Work request → Return every line below exactly.

Saved data entries:
────────────────

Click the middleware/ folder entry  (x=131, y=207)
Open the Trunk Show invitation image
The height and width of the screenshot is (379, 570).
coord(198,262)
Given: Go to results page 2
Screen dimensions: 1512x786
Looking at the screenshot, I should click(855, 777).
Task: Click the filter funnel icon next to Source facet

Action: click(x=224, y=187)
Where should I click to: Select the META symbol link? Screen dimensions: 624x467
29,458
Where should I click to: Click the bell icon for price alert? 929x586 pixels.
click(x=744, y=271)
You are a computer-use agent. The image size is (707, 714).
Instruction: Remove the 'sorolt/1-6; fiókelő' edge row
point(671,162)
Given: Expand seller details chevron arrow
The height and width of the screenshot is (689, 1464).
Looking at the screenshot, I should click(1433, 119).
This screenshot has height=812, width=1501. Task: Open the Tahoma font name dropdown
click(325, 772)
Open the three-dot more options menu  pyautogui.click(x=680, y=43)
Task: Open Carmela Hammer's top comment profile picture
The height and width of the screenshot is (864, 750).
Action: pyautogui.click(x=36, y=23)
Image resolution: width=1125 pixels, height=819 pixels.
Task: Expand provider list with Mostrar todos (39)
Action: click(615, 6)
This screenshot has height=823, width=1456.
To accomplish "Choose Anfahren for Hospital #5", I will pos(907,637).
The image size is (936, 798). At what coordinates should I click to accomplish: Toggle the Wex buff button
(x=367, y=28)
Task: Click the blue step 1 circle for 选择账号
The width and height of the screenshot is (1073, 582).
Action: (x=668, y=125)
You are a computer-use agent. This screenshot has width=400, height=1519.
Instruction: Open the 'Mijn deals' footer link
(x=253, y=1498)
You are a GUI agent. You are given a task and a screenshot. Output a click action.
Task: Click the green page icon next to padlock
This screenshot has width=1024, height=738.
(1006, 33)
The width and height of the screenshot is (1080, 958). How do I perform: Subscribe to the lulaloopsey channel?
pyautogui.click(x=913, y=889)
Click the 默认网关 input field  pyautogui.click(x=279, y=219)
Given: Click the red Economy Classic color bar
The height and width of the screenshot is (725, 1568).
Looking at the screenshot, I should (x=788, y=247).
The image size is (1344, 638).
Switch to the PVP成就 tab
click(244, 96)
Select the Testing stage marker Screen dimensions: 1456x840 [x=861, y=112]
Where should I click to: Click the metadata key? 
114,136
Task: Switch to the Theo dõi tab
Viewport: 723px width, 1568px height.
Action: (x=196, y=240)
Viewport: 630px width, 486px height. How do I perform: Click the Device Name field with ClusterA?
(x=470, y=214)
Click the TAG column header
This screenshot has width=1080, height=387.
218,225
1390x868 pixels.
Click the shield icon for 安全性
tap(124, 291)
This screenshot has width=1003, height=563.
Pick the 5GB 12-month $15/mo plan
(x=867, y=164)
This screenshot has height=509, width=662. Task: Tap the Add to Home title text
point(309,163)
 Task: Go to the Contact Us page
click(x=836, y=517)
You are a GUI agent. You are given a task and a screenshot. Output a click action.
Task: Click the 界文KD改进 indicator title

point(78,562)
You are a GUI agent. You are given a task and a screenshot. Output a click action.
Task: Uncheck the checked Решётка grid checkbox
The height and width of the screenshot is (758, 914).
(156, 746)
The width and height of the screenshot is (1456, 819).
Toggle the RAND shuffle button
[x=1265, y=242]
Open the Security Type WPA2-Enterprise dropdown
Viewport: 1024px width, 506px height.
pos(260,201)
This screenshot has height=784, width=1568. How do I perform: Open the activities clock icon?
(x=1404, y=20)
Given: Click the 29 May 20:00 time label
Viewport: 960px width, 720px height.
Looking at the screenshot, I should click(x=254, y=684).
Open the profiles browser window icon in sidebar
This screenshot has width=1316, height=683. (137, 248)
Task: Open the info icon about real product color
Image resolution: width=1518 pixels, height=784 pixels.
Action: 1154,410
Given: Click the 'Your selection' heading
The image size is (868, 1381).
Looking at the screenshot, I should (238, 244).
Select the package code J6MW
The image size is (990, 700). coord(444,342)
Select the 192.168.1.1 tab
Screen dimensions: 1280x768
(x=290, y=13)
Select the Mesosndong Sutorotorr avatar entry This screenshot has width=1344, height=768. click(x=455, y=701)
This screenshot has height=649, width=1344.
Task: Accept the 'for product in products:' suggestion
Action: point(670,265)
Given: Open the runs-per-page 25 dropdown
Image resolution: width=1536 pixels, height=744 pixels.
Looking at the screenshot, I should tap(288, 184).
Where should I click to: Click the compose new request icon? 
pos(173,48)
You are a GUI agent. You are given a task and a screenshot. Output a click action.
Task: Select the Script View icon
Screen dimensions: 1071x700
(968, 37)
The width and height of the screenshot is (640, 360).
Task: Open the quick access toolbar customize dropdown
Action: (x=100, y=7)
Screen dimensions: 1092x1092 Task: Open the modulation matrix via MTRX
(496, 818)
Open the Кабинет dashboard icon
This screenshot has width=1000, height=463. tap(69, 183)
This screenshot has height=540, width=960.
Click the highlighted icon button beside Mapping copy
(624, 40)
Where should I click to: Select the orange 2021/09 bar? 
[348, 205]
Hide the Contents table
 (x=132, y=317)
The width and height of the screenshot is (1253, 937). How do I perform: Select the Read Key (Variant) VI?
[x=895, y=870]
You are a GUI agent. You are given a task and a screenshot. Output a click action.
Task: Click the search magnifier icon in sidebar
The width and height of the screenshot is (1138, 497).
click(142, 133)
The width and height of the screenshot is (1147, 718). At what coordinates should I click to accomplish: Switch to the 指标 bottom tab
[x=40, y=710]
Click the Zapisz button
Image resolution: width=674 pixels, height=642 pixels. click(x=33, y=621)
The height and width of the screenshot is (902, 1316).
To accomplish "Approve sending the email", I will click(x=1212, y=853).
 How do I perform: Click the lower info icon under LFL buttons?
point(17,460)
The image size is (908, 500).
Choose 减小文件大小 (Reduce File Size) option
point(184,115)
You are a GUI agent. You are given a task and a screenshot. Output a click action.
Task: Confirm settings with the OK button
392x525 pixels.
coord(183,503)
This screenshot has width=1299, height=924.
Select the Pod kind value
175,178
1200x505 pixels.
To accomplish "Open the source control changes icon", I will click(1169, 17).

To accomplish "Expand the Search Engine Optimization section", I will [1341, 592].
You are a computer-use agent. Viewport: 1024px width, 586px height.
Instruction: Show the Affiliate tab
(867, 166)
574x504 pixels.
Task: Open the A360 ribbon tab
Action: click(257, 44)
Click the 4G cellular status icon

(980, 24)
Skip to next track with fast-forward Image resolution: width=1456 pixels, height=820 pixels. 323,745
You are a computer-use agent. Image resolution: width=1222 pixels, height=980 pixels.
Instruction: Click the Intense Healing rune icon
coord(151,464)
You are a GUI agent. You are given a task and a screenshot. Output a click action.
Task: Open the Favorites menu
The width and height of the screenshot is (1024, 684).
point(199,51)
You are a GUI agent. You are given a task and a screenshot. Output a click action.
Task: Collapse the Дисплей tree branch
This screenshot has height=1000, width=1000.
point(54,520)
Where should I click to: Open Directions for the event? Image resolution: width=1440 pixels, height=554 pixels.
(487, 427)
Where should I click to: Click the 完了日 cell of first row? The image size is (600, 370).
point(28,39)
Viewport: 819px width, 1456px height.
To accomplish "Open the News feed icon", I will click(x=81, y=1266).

────────────────

Exercise solution →
Click the middleware/ folder entry  (x=131, y=207)
Open the Trunk Show invitation image
The height and width of the screenshot is (379, 570).
coord(198,262)
Given: Go to results page 2
Screen dimensions: 1512x786
Looking at the screenshot, I should click(855, 777).
Task: Click the filter funnel icon next to Source facet

Action: click(x=224, y=187)
Where should I click to: Select the META symbol link? Screen dimensions: 624x467
29,458
Where should I click to: Click the bell icon for price alert? 929x586 pixels.
click(x=744, y=271)
You are a computer-use agent. The image size is (707, 714).
Instruction: Remove the 'sorolt/1-6; fiókelő' edge row
point(671,162)
Given: Expand seller details chevron arrow
The height and width of the screenshot is (689, 1464).
Looking at the screenshot, I should click(1433, 119).
This screenshot has height=812, width=1501. Task: Open the Tahoma font name dropdown
click(325, 772)
Open the three-dot more options menu  pyautogui.click(x=680, y=43)
Task: Open Carmela Hammer's top comment profile picture
The height and width of the screenshot is (864, 750).
Action: pyautogui.click(x=36, y=23)
Image resolution: width=1125 pixels, height=819 pixels.
Task: Expand provider list with Mostrar todos (39)
Action: click(615, 6)
This screenshot has height=823, width=1456.
To accomplish "Choose Anfahren for Hospital #5", I will pos(907,637).
The image size is (936, 798). At what coordinates should I click to accomplish: Toggle the Wex buff button
(x=367, y=28)
Task: Click the blue step 1 circle for 选择账号
The width and height of the screenshot is (1073, 582).
Action: (x=668, y=125)
You are a computer-use agent. This screenshot has width=400, height=1519.
Instruction: Open the 'Mijn deals' footer link
(x=253, y=1498)
You are a GUI agent. You are given a task and a screenshot. Output a click action.
Task: Click the green page icon next to padlock
This screenshot has width=1024, height=738.
(1006, 33)
The width and height of the screenshot is (1080, 958). How do I perform: Subscribe to the lulaloopsey channel?
pyautogui.click(x=913, y=889)
Click the 默认网关 input field  pyautogui.click(x=279, y=219)
Given: Click the red Economy Classic color bar
The height and width of the screenshot is (725, 1568).
Looking at the screenshot, I should (x=788, y=247).
The image size is (1344, 638).
Switch to the PVP成就 tab
click(244, 96)
Select the Testing stage marker Screen dimensions: 1456x840 [x=861, y=112]
Where should I click to: Click the metadata key? 
114,136
Task: Switch to the Theo dõi tab
Viewport: 723px width, 1568px height.
Action: (x=196, y=240)
Viewport: 630px width, 486px height. How do I perform: Click the Device Name field with ClusterA?
(x=470, y=214)
Click the TAG column header
This screenshot has width=1080, height=387.
218,225
1390x868 pixels.
Click the shield icon for 安全性
tap(124, 291)
This screenshot has width=1003, height=563.
Pick the 5GB 12-month $15/mo plan
(x=867, y=164)
This screenshot has height=509, width=662. Task: Tap the Add to Home title text
point(309,163)
 Task: Go to the Contact Us page
click(x=836, y=517)
You are a GUI agent. You are given a task and a screenshot. Output a click action.
Task: Click the 界文KD改进 indicator title

point(78,562)
You are a GUI agent. You are given a task and a screenshot. Output a click action.
Task: Uncheck the checked Решётка grid checkbox
The height and width of the screenshot is (758, 914).
(156, 746)
The width and height of the screenshot is (1456, 819).
Toggle the RAND shuffle button
[x=1265, y=242]
Open the Security Type WPA2-Enterprise dropdown
Viewport: 1024px width, 506px height.
pos(260,201)
This screenshot has height=784, width=1568. How do I perform: Open the activities clock icon?
(x=1404, y=20)
Given: Click the 29 May 20:00 time label
Viewport: 960px width, 720px height.
Looking at the screenshot, I should click(x=254, y=684).
Open the profiles browser window icon in sidebar
This screenshot has width=1316, height=683. (137, 248)
Task: Open the info icon about real product color
Image resolution: width=1518 pixels, height=784 pixels.
Action: 1154,410
Given: Click the 'Your selection' heading
The image size is (868, 1381).
Looking at the screenshot, I should (238, 244).
Select the package code J6MW
The image size is (990, 700). coord(444,342)
Select the 192.168.1.1 tab
Screen dimensions: 1280x768
(x=290, y=13)
Select the Mesosndong Sutorotorr avatar entry This screenshot has width=1344, height=768. click(x=455, y=701)
This screenshot has height=649, width=1344.
Task: Accept the 'for product in products:' suggestion
Action: point(670,265)
Given: Open the runs-per-page 25 dropdown
Image resolution: width=1536 pixels, height=744 pixels.
Looking at the screenshot, I should tap(288, 184).
Where should I click to: Click the compose new request icon? 
pos(173,48)
You are a GUI agent. You are given a task and a screenshot. Output a click action.
Task: Select the Script View icon
Screen dimensions: 1071x700
(968, 37)
The width and height of the screenshot is (640, 360).
Task: Open the quick access toolbar customize dropdown
Action: (x=100, y=7)
Screen dimensions: 1092x1092 Task: Open the modulation matrix via MTRX
(496, 818)
Open the Кабинет dashboard icon
This screenshot has width=1000, height=463. tap(69, 183)
This screenshot has height=540, width=960.
Click the highlighted icon button beside Mapping copy
(624, 40)
Where should I click to: Select the orange 2021/09 bar? 
[348, 205]
Hide the Contents table
 (x=132, y=317)
The width and height of the screenshot is (1253, 937). How do I perform: Select the Read Key (Variant) VI?
[x=895, y=870]
You are a GUI agent. You are given a task and a screenshot. Output a click action.
Task: Click the search magnifier icon in sidebar
The width and height of the screenshot is (1138, 497).
click(142, 133)
The width and height of the screenshot is (1147, 718). At what coordinates should I click to accomplish: Switch to the 指标 bottom tab
[x=40, y=710]
Click the Zapisz button
Image resolution: width=674 pixels, height=642 pixels. click(x=33, y=621)
The height and width of the screenshot is (902, 1316).
To accomplish "Approve sending the email", I will click(x=1212, y=853).
 How do I perform: Click the lower info icon under LFL buttons?
point(17,460)
The image size is (908, 500).
Choose 减小文件大小 (Reduce File Size) option
point(184,115)
You are a GUI agent. You are given a task and a screenshot. Output a click action.
Task: Confirm settings with the OK button
392x525 pixels.
coord(183,503)
This screenshot has width=1299, height=924.
Select the Pod kind value
175,178
1200x505 pixels.
To accomplish "Open the source control changes icon", I will click(1169, 17).

To accomplish "Expand the Search Engine Optimization section", I will [1341, 592].
You are a computer-use agent. Viewport: 1024px width, 586px height.
Instruction: Show the Affiliate tab
(867, 166)
574x504 pixels.
Task: Open the A360 ribbon tab
Action: click(257, 44)
Click the 4G cellular status icon

(980, 24)
Skip to next track with fast-forward Image resolution: width=1456 pixels, height=820 pixels. 323,745
You are a computer-use agent. Image resolution: width=1222 pixels, height=980 pixels.
Instruction: Click the Intense Healing rune icon
coord(151,464)
You are a GUI agent. You are given a task and a screenshot. Output a click action.
Task: Open the Favorites menu
The width and height of the screenshot is (1024, 684).
point(199,51)
You are a GUI agent. You are given a task and a screenshot. Output a click action.
Task: Collapse the Дисплей tree branch
This screenshot has height=1000, width=1000.
point(54,520)
Where should I click to: Open Directions for the event? Image resolution: width=1440 pixels, height=554 pixels.
(487, 427)
Where should I click to: Click the 完了日 cell of first row? The image size is (600, 370).
point(28,39)
Viewport: 819px width, 1456px height.
To accomplish "Open the News feed icon", I will click(x=81, y=1266).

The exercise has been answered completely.